#### Przytoczony fragment
Przebój Netfliksa. Polacy oglądają, bo nowszego Carreya już nie zobaczą

Jim Carrey, jeden z najpopularniejszych amerykańskich komików w historii Hollywood, w marcu ubiegłego roku oświadczył, że jego aktorka kariera dobiegła końca. Na razie słowa dotrzymuje. Na platformie Netfliksa pojawił się właśnie ostatni film z udziałem Carreya – "Sonic 2: Szybki jak błyskawica".

Jim Carrey w filmie "Sonic"
Jim Carrey w filmie "Sonic"
Źródło zdjęć: © Materiały prasowe

Jim Carrey zaczął pojawiać się w kinowych produkcjach w połowie lat 80. ubiegłego wieku. Na pierwszy duży sukces musiał jednak cierpliwie czekać blisko 10 lat. Ale jak już przyszedł, od razu wywindował komika na sam szczyt hollywoodzkiego Olimpu. Pierwszym kinowym hitem Carreya stał się "Ace Ventura: Psi detektyw" z 1994 roku. W odstępie zaledwie kilku miesięcy na ekranach pojawiły się dwie kolejne komedie z jego udziałem: "Maska" oraz "Głupi i głupszy", które wywalczyły sobie miejsca w pierwszej dziesiątce największych kinowych przebojów sezonu.

Kariera Carreya rozwijała się w zawrotnym, nawet jak na hollywoodzkie standardy, tempie. W 1995 roku pochodzący z Kanady aktor mógł się już pochwalić filmami, które znalazły się w Top 5 sezonu: "Batman Forever" (2. miejsce) oraz "Ace Ventura: Zew natury" (5. miejsce). Tym samym Jim Carrey stał się pierwszym w historii aktorem, którego dwa filmy w jednym roku znalazły się w czołowej piątce największych kinowych przebojów. W 2003 roku. Carrey zrealizował swój największy kinowy przebój. "Bruce Wszechmogący" został okrzyknięty najbardziej kasową komedią wszech czasów.

Sonic 2. Szybki jak błyskawica - pierwszy zwiastun. Film w kinach w 2022 roku!

Jim Carrey zachwycał w filmach: "Truman Show" Petera Weira (1998), "Człowiek z księżyca" Milosa Formana (2000), "Majestic" Franka Darabonta (2001), "Zakochany bez pamięci" (2004) Michela Gondry'ego. Za role w dwóch pierwszych filmach aktor otrzymał Złoty Glob (w przypadku "Truman Show" nawet nie za kreację komediową, lecz dramatyczną). Niestety, Amerykańska Akademia Filmowa pozostała obojętna na dokonania Carreya. "Zawsze będą we mnie widzieć jedynie komika i błazna" – powtarzał w wywiadach.

#### Polecenie 1
W tekście o Jimie Carreyu zmień "zawrotnym" na "błyskawicznym" i podaj ponownie fragment od słów "Kariera Carreya rozwijała" do słów "w 2022 roku!".
#### Polecenie 2
Przedstaw w formie listy akapit tekstu o Jimie Carreyu zaczynający się od słów "Jim Carrey zaczął pojawiać się". Zachowaj jego najważniejsze fakty.
#### Polecenie 3
Kontynuuj tekst o Jimie Carreyu od miejsca, w którym się kończy.

Fragment pliku z danymi
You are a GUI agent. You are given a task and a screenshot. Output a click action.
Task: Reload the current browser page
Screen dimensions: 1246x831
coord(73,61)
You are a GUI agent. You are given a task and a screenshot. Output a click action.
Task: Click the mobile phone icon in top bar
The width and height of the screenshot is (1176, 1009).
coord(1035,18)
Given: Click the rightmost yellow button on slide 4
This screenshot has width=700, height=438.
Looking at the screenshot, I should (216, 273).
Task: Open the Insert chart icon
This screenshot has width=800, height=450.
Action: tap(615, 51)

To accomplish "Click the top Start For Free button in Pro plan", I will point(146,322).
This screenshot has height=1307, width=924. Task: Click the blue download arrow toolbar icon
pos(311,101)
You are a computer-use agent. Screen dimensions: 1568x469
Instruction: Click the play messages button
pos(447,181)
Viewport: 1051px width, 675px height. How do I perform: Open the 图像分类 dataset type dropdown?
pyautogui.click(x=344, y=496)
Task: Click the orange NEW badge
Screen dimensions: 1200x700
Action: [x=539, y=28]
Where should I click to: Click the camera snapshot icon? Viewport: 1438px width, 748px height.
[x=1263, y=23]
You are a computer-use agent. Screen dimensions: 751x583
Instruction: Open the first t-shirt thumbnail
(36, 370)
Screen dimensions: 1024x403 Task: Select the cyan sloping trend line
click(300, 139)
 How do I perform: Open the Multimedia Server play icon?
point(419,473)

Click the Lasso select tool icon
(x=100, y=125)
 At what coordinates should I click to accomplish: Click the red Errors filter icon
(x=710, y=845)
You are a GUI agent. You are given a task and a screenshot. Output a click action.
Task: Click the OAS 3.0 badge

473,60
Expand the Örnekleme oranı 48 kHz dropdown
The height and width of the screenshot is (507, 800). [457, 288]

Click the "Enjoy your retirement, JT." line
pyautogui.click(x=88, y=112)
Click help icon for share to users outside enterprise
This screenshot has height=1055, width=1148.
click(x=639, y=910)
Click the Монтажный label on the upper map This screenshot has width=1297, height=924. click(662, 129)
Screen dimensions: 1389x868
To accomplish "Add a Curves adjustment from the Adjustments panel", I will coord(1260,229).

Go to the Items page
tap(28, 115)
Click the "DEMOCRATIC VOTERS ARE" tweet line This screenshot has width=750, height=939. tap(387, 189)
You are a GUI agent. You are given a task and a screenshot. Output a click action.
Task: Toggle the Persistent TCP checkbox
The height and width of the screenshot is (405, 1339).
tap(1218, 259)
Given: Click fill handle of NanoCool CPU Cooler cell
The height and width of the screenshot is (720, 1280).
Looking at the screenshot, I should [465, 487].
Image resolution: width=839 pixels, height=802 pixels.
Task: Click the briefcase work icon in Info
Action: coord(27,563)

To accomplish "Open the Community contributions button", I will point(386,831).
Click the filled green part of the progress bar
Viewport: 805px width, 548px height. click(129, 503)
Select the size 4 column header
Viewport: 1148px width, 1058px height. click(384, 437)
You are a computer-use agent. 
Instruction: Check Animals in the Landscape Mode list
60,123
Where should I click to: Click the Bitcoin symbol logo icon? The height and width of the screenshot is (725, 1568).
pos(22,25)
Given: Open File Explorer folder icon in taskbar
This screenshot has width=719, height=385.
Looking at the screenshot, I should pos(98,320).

#### Wynik ćwiczenia 1
Kariera Carreya rozwijała się w błyskawicznym, nawet jak na hollywoodzkie standardy, tempie. W 1995 roku pochodzący z Kanady aktor mógł się już pochwalić filmami, które znalazły się w Top 5 sezonu: "Batman Forever" (2. miejsce) oraz "Ace Ventura: Zew natury" (5. miejsce). Tym samym Jim Carrey stał się pierwszym w historii aktorem, którego dwa filmy w jednym roku znalazły się w czołowej piątce największych kinowych przebojów. W 2003 roku. Carrey zrealizował swój największy kinowy przebój. "Bruce Wszechmogący" został okrzyknięty najbardziej kasową komedią wszech czasów.

Sonic 2. Szybki jak błyskawica - pierwszy zwiastun. Film w kinach w 2022 roku!

#### Wynik ćwiczenia 2
- Jim Carrey zaczął występować w filmach kinowych w połowie lat 80. ubiegłego wieku.
- Na pierwszy duży sukces czekał blisko 10 lat.
- Jego pierwszym kinowym hitem był "Ace Ventura: Psi detektyw" z 1994 roku.
- W odstępie kilku miesięcy na ekrany weszły "Maska" i "Głupi i głupszy".
- Oba filmy znalazły się w pierwszej dziesiątce największych kinowych przebojów sezonu.

#### Wynik ćwiczenia 3
W ostatnich latach Jim Carrey jakby przestał zabiegać o ciekawe role. Przed kamerą pojawiał się sporadycznie i raczej nie stawiał przed sobą dużych aktorskich wyzwań. W kontekście zakończnenia kariery, za jego łabędzi śpiew można więc uznać występ w godnym polecenia serialu "Kidding" (2018-2020).

Podczas udzielonego w marcu ubiegłego roku wywiadu dla Access Hollywood, Jim Carrey powiedział: - Cóż, odchodzę na emeryturę. Mówię poważnie. Mam dość. Jeśli anioły przyniosą jakiś scenariusz napisany złotym atramentem i powiedzą mi, że warto, aby ludzie to zobaczyli, mogę to zrobić. Ale teraz mówię: odchodzę (…) Naprawdę lubię swoje spokojne życie, naprawdę lubię malować obrazy, naprawdę kocham swoje życie duchowe. I czuję, że jest to coś, czego możesz nigdy nie usłyszeć od innych celebrytów, mam dość. Zrobiłem wystarczająco dużo. To mi wystarczy.

Widzom pozostaje jedynie oglądać stare filmy z udziałem Carreya. Niestety, w tych ostatnich hollywoodzki komik już tylko "odcinał kupony" z wcześniejszych osiągnięć. Takim tytułem jest m.in. jego pożegnalna produkcja "Sonic 2: Szybki jak błyskawica" z 2022 roku, która w kinach cieszyła się wprawdzie dużą popularnością (w Polsce ponad miliona widzów), ale miłośników komicznego talentu Jima Carreya rozczarowała.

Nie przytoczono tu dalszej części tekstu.